Variables

M does not require predefinition of variable type or size. M variables are either local or global. Any variable may be unsubscripted or subscripted.

Arrays and Subscripts

In M, subscripted variables identify elements in sparse arrays. Sparse arrays comprise existing subscripts and data nodes -; no space is reserved for potential data nodes. These arrays generally serve logical, rather than mathematical, purposes.

M array subscripts are expressions, and are not restricted to numeric values.

The format for an M global or local variable is:

[^]name[(expr1[,...])]
  • The optional leading caret symbol (^) designates a global variable.

  • The name specifies a particular array.

  • The optional expressions specify the subscripts and must be enclosed in parentheses and separated by commas (,).

The body of the M standard places no restrictions on variable names. However, the portability section of the standard does suggest limits on the length of an individual subscript expression, and on the total length of a variable name. The measurement for the length of names includes the length of the global variable name itself, the sum of the lengths of all the evaluated subscripts, and an allowance for an overhead of two (2) times the number of subscripts. The total must not exceed 237. For globals, GT.M permits this total to be modified with GDE up to 255. For locals, GT.M limits the length of individual subscripts to the maximum string length of 32,767. GT.M restricts the number of subscripts for local or global variables to 31.

M Collation Sequences

M collates all canonic numeric subscripts ahead of all string subscripts, including strings such as those with leading zeros that represent non-canonic numbers.
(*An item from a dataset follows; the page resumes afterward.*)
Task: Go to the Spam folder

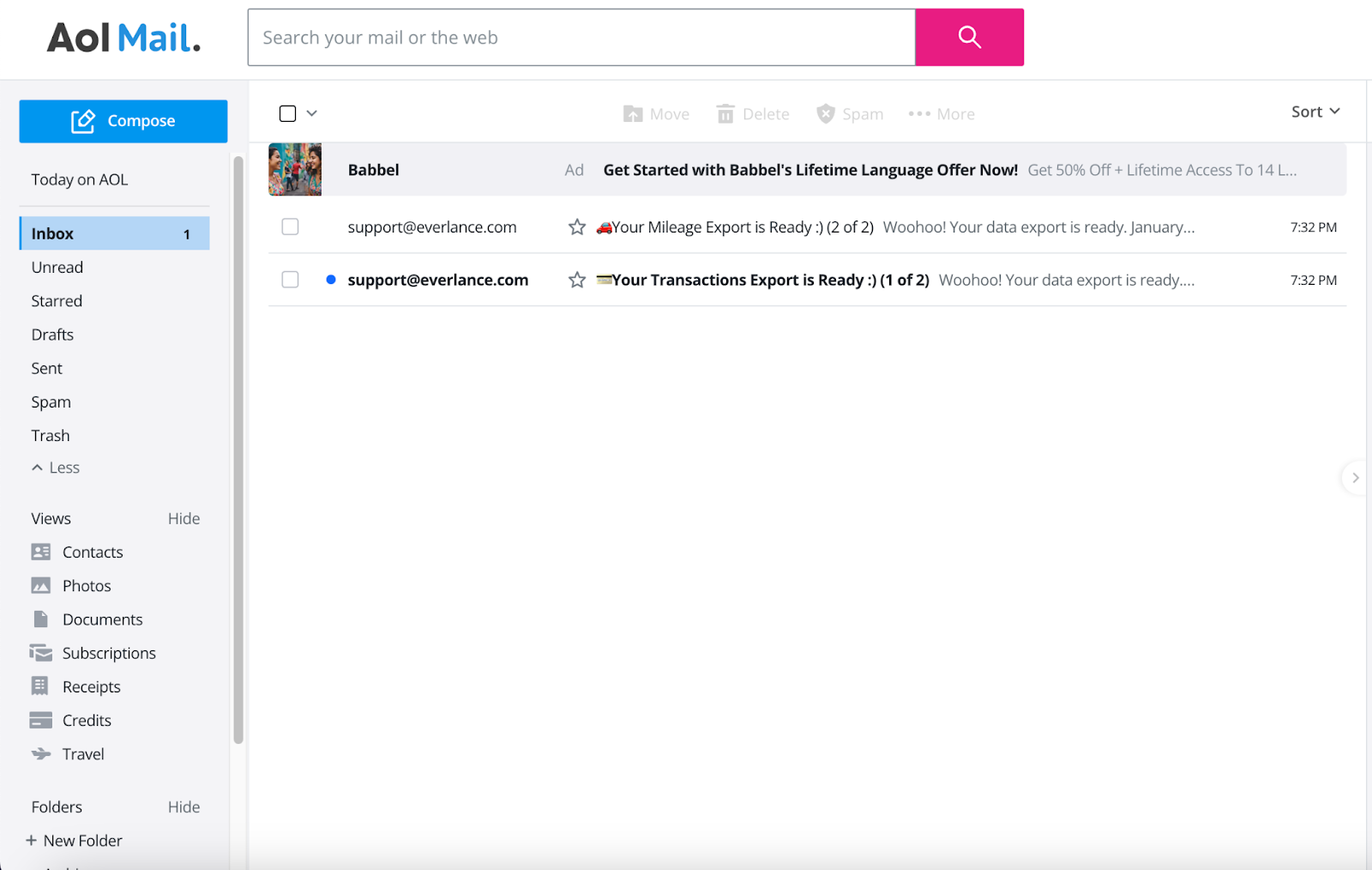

Numeric subscripts collate from negative to positive in value order. String subscripts collate in ASCII sequence. In addition, GT.M allows the empty string subscript in most contexts, (the null, or empty, string collates ahead of all canonic numeric subscripts).

GT.M allows definition of alternative collation sequences. For complete information on enabling this functionality, See Chapter 12: “Internationalization.

Local Variables

A local variable in M refers to a variable used solely within the scope of a single process. Local variable names have no leading delimiter.

M makes a local variable available and subject to modification by all routines executed within a process from the time that variable is first SET until it is KILLed, or until the process stops executing M. However, M "protects" a local variable after that variable appears as an argument to a NEW command, or after it appears as an element in a formalist used in parameter passing. When M protects a local variable, it saves a copy of the variable's value and makes that variable undefined. M restores the variable to its saved value during execution of the QUIT that terminates the process stack level associated with the "protecting" NEW or formalist. For more information on NEW and QUIT, see Chapter 6: “Commands.

M restricts the following uses of variables to local variables:

  • FOR command control variables.

  • Elements within the parentheses of an "exclusive" KILL.

  • TSTART [with local variables list].

  • A KILL with no arguments removes all current local variables.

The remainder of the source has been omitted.